Overview #
This was the project where things clicked. Third block of my first year, and for the first time I wasn’t just reading about model training — I was doing it. Look-Out-Traffic is a traffic sign recognition system that classifies priority road signs using a CNN powered by transfer learning with EfficientNetB0. It achieved 100% test accuracy across five sign classes, surpassing human-level performance of 92.5%.
More than the numbers, this project introduced me to computer vision — a field that became one of my main interests and continues to shape the direction of my work today.
The Problem #
Autonomous vehicles depend on Traffic Sign Recognition (TSR) to make safe, real-time decisions. But current systems — even from companies like Tesla, Mobileye, and Volvo — still struggle in challenging conditions: poor lighting, adverse weather, damaged or obstructed signs.
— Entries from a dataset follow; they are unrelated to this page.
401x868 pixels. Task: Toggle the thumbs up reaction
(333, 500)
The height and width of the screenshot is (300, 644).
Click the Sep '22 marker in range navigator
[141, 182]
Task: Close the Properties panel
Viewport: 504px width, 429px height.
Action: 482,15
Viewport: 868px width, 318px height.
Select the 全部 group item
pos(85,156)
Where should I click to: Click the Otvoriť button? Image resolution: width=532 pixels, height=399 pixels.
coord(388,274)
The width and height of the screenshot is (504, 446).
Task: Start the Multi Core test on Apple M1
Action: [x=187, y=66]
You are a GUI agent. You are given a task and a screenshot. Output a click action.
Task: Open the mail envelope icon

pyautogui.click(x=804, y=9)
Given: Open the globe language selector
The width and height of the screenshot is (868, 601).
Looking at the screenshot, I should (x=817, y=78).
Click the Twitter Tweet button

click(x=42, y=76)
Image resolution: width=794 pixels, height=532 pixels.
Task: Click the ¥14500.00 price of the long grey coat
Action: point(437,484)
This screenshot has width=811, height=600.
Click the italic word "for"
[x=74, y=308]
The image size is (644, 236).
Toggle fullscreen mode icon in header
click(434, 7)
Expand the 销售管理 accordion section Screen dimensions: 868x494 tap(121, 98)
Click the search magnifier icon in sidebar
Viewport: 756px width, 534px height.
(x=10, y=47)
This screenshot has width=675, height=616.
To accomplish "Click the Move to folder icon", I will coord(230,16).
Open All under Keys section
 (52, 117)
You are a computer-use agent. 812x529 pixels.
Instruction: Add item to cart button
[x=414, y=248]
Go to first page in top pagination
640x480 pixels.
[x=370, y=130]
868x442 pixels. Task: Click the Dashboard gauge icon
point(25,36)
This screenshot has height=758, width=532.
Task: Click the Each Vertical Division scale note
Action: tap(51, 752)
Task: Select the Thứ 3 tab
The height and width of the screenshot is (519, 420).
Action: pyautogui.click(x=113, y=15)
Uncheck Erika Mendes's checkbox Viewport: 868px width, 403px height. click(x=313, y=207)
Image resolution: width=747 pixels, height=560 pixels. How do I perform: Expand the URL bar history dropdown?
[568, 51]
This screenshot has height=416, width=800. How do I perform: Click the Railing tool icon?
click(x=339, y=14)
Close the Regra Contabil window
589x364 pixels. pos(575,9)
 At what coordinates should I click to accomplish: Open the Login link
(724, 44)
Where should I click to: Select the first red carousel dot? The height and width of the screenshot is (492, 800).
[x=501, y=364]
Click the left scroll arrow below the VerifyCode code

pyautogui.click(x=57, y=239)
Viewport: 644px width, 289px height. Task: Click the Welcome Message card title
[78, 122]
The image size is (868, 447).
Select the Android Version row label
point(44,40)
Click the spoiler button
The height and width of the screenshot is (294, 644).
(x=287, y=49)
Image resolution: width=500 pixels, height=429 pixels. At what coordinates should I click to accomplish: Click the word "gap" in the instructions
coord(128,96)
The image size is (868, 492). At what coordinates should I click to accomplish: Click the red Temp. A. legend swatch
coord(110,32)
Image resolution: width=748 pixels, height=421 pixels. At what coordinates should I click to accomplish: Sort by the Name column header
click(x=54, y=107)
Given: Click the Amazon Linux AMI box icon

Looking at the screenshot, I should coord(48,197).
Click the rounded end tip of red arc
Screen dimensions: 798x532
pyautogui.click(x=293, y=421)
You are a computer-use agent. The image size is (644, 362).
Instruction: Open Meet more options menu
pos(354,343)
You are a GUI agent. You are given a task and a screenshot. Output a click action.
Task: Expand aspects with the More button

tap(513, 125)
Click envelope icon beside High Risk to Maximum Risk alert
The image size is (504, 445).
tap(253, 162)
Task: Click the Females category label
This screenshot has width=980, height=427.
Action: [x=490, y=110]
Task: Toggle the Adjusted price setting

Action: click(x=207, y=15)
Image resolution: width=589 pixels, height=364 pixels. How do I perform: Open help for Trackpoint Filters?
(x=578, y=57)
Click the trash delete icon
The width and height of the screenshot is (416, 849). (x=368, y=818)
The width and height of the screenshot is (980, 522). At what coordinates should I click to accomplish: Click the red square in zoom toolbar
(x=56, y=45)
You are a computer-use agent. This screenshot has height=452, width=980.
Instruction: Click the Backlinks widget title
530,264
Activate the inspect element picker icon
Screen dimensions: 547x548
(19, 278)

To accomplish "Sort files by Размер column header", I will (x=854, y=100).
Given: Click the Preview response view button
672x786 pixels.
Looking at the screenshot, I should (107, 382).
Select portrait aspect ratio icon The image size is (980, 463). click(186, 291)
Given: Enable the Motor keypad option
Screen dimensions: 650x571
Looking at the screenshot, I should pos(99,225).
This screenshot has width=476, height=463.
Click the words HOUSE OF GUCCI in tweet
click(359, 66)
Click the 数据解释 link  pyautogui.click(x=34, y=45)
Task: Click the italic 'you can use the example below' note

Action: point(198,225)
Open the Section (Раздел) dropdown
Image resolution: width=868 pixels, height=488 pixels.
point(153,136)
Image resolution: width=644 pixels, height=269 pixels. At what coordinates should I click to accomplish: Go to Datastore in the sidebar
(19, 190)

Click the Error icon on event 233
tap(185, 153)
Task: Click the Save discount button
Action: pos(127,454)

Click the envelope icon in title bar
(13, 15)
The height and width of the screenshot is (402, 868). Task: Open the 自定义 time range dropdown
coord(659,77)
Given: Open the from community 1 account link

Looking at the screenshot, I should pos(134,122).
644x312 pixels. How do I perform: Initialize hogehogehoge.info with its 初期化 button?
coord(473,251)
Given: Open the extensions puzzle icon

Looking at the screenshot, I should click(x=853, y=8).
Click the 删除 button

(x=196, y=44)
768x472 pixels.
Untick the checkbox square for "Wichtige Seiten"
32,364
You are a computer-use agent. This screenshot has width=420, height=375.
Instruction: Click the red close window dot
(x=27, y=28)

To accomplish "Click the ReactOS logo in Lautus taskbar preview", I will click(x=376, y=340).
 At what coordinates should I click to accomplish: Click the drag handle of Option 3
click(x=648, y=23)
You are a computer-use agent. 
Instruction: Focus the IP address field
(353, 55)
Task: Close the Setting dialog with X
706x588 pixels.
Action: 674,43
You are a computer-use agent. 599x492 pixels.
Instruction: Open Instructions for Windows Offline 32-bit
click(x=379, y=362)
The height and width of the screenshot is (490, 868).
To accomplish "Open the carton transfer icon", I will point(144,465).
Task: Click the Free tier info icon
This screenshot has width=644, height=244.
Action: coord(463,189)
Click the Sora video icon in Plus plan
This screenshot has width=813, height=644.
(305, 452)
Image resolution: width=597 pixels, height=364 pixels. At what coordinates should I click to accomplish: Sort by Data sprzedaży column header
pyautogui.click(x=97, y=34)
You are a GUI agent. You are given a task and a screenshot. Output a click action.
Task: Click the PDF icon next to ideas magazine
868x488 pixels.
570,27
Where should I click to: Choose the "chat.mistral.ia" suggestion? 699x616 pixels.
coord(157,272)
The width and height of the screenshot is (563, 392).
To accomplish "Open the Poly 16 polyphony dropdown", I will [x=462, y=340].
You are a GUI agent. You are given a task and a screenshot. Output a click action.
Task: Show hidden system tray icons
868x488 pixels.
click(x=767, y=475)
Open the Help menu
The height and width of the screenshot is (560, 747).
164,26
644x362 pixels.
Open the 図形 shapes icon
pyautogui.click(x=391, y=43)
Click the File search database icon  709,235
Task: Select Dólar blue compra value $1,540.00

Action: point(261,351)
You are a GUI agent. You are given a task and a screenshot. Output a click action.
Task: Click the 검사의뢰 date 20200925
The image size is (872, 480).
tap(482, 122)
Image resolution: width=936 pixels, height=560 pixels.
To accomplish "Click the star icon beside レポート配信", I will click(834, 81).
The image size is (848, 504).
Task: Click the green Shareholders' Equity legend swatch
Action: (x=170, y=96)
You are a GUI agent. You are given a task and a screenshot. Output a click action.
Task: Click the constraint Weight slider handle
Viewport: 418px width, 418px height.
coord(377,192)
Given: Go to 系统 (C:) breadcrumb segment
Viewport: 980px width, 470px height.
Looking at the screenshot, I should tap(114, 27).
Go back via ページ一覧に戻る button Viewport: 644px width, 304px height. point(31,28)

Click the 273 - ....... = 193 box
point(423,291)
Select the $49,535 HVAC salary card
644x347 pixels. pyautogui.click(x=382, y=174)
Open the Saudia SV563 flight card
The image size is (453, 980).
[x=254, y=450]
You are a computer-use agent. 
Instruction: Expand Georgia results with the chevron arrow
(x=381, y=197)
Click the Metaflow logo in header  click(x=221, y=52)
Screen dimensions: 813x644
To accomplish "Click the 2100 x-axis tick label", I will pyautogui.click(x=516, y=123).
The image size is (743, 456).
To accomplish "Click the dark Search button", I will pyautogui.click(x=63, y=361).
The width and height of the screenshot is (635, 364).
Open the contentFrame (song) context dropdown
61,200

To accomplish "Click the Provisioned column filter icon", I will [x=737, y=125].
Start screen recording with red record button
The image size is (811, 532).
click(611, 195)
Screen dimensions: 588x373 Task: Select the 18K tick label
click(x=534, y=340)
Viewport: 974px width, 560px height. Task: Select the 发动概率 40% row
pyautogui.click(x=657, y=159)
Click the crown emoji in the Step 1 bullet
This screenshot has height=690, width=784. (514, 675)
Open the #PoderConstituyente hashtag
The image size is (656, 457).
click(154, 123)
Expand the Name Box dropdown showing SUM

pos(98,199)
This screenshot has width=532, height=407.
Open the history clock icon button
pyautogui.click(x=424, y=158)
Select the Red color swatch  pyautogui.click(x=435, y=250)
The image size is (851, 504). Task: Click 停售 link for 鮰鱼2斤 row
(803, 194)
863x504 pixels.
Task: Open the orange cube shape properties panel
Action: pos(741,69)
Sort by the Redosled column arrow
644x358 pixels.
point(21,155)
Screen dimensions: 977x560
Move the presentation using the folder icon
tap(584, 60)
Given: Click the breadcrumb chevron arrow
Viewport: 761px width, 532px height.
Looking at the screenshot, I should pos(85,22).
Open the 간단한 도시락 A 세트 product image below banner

Add distracted driving to the mix — responsible for over 3,000 fatalities in Europe in 2019 — and the need becomes clear: vehicles need to recognize signs reliably even when the driver isn’t paying attention.
Look-Out-Traffic focuses on priority signs specifically, because they carry the most immediate consequences: stop, yield, or go.
Building the Dataset #
Before any model training, there was data collection. I manually gathered 90% of the 702 images using Mapillary and Google Street View — screenshot by screenshot, sign by sign. The remaining 10% came from public datasets on RoboFlow and Kaggle. Every image was cleaned, standardized to JPG, cropped to isolate the sign, and resized to 128×128px across five classes: Full Stop, Give Way, Give Way to Oncoming Traffic, Priority Road, and Priority Over Oncoming Traffic.
It was tedious work, but it taught me something important — the quality of your data matters more than the complexity of your model.
The Iterations #
I didn’t jump straight to the best model. I worked through four iterations, each one building on what the previous one got wrong. Here are the three that tell the most interesting story.
Iteration 1: MLP #
The first model was a simple MLP — three dense layers, no convolutional layers, and an accuracy somewhere between 65 and 75%. That sounds reasonable until you remember that random guessing already gives you 20%.
The problem is structural. An MLP flattens the image into one long list of numbers before processing it, which means all spatial information is gone before the network even starts. It has no concept of shapes, edges, or the fact that neighbouring pixels form meaningful patterns. For image classification, that approach hits a ceiling pretty quickly, and seeing it happen in practice made the case for convolutional layers in a way that reading about them never quite did.
Iteration 2: Basic CNN #
Adding convolutional layers pushed accuracy up to 80–92%, but what was more interesting than the number was the confusion matrix. The model kept mixing up Give Way and Give Way to Oncoming Traffic, which was one of the harder classification errors to explain. Interestingly, the humans in my survey struggled with the same pair. The other recurring issue was that whenever the model was uncertain, it defaulted to predicting Stop signs, simply because Stop was the most common class in the dataset. It’s a good example of how a model learns the statistics of your data as much as it learns the task itself.
Iteration 4: EfficientNetB0 #
Transfer learning with EfficientNetB0 is what took accuracy to 100%. Rather than learning visual features from scratch on 702 images, the model started with weights pre-trained on ImageNet and only needed to learn how to map those features to my five sign classes. The difference was immediate. The confusion matrix came out as a clean diagonal and the error analysis found just two misclassified images in the whole test set, one due to a partially blocked sign and one due to image noise.
I also tested MobileNet before settling on EfficientNetB0. Both worked well, but EfficientNetB0 handled the small dataset more consistently, which I think comes down to how it scales across depth, width and resolution simultaneously rather than treating those as separate choices.
Measuring Against Humans #
Before building any model, I ran a survey with 6 participants to benchmark human performance. The result: 92.5% average accuracy. Stop signs were universally recognized (100%), but Priority Road signs dropped to 83.3% — likely because they’re less universally familiar than Stop or Give Way. The final EfficientNetB0 model outperformed every human participant across every class.
Key Results #
| Model | Test Accuracy |
|---|---|
| Random Guess | 20% |
| MLP | 65–75% |
| Basic CNN | 80–92% |
| CNN + Data Augmentation | 81–93% |
| MobileNet Transfer Learning | 90%+ |
| EfficientNetB0 Transfer Learning | 100% |
| Human-Level Performance | 92.5% |


Reflections #
Looking back, this project was a turning point. It was my first real encounter with convolutional neural networks, transfer learning, and the full pipeline from data collection to deployment-ready evaluation. Building the dataset manually was the most time-consuming part, but it gave me an intuition for data quality that no textbook could.
The jump from 69% (MLP) to 100% (EfficientNetB0) wasn’t just a metric improvement — it showed me what’s possible when you choose the right tool for the problem. And the error analysis from earlier iterations taught me that understanding why a model fails is just as valuable as celebrating when it succeeds.
This is where my interest in computer vision started. Everything that came after — sign language recognition, camera angle variance research — traces back to this project.